[Information given — start]

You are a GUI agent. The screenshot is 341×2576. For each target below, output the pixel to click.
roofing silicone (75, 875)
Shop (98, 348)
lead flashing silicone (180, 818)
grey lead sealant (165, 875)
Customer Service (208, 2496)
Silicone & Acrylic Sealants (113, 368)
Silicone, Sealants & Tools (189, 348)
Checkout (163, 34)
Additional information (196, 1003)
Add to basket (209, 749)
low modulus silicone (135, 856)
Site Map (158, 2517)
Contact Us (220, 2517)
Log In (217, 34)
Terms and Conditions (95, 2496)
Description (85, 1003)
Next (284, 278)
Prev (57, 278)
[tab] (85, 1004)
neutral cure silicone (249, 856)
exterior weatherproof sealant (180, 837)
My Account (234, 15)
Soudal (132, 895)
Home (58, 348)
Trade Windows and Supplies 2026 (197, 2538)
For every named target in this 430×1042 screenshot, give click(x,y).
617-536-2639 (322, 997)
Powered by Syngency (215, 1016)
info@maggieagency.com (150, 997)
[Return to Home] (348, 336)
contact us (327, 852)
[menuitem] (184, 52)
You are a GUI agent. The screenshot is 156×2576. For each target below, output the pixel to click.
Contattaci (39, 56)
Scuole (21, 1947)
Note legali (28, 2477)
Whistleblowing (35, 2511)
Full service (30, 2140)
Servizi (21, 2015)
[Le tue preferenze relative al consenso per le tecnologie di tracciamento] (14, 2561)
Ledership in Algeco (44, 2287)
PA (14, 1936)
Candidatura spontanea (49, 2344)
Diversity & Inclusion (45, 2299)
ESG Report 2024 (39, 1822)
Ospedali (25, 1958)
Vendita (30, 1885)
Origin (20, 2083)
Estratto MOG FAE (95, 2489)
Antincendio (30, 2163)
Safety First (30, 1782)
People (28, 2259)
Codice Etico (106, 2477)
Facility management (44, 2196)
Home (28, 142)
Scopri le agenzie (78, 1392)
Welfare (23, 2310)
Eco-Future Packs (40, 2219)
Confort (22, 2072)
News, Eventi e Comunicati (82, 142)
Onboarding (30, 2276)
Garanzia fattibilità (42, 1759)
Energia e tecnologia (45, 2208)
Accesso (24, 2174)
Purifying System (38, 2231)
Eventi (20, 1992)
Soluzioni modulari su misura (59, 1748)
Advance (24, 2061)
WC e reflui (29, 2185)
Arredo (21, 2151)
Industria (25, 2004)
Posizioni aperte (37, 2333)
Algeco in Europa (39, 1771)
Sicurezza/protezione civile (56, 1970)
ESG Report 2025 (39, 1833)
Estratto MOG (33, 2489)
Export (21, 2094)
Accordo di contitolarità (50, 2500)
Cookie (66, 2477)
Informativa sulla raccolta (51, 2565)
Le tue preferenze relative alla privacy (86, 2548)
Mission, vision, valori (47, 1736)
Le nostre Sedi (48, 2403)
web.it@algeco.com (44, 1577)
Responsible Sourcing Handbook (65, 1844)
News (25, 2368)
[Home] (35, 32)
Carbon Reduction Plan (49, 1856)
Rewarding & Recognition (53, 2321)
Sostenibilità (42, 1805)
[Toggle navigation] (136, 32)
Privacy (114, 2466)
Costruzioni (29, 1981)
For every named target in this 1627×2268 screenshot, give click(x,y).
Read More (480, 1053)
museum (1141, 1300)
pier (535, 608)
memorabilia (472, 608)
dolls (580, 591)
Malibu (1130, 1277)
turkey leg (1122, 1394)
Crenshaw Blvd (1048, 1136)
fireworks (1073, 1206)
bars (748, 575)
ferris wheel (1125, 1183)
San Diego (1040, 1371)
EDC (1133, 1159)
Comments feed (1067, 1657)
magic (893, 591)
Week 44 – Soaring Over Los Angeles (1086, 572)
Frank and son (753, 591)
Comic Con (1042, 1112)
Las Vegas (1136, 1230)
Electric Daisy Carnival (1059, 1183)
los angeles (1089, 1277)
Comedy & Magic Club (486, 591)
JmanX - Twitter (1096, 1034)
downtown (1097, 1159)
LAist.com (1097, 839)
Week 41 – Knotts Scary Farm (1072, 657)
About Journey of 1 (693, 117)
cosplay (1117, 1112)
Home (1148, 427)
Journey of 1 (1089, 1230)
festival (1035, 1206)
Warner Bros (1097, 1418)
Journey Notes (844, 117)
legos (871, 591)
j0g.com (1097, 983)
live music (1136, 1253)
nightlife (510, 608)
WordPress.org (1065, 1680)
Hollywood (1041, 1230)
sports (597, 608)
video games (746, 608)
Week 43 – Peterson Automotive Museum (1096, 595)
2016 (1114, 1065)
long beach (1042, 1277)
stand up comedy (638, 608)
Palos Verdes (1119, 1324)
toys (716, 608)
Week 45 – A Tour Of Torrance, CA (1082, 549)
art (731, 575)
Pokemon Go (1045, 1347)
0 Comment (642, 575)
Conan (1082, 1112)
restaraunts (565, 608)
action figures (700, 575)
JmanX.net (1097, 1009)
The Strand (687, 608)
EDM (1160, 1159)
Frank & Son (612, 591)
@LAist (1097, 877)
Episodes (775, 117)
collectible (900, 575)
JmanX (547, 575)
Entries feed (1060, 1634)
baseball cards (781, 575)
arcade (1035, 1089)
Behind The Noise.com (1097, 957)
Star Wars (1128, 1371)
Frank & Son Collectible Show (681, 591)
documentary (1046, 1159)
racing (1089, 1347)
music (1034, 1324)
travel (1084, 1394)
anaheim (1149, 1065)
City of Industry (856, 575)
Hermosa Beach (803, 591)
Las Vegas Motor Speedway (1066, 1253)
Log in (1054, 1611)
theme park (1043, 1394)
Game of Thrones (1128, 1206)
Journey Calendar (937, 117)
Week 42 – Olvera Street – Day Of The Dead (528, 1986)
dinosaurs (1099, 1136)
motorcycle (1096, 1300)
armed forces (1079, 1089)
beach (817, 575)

[Information given — finish]

▶ [The problem]:
Using the data above, reproduce exactly the lines from the line that contains "dolls (580, 591)" through the line that contains "sports (597, 608)", including both.

▶ [Your solution]:
dolls (580, 591)
Malibu (1130, 1277)
turkey leg (1122, 1394)
Crenshaw Blvd (1048, 1136)
fireworks (1073, 1206)
bars (748, 575)
ferris wheel (1125, 1183)
San Diego (1040, 1371)
EDC (1133, 1159)
Comments feed (1067, 1657)
magic (893, 591)
Week 44 – Soaring Over Los Angeles (1086, 572)
Frank and son (753, 591)
Comic Con (1042, 1112)
Las Vegas (1136, 1230)
Electric Daisy Carnival (1059, 1183)
los angeles (1089, 1277)
Comedy & Magic Club (486, 591)
JmanX - Twitter (1096, 1034)
downtown (1097, 1159)
LAist.com (1097, 839)
Week 41 – Knotts Scary Farm (1072, 657)
About Journey of 1 (693, 117)
cosplay (1117, 1112)
Home (1148, 427)
Journey of 1 (1089, 1230)
festival (1035, 1206)
Warner Bros (1097, 1418)
Journey Notes (844, 117)
legos (871, 591)
j0g.com (1097, 983)
live music (1136, 1253)
nightlife (510, 608)
WordPress.org (1065, 1680)
Hollywood (1041, 1230)
sports (597, 608)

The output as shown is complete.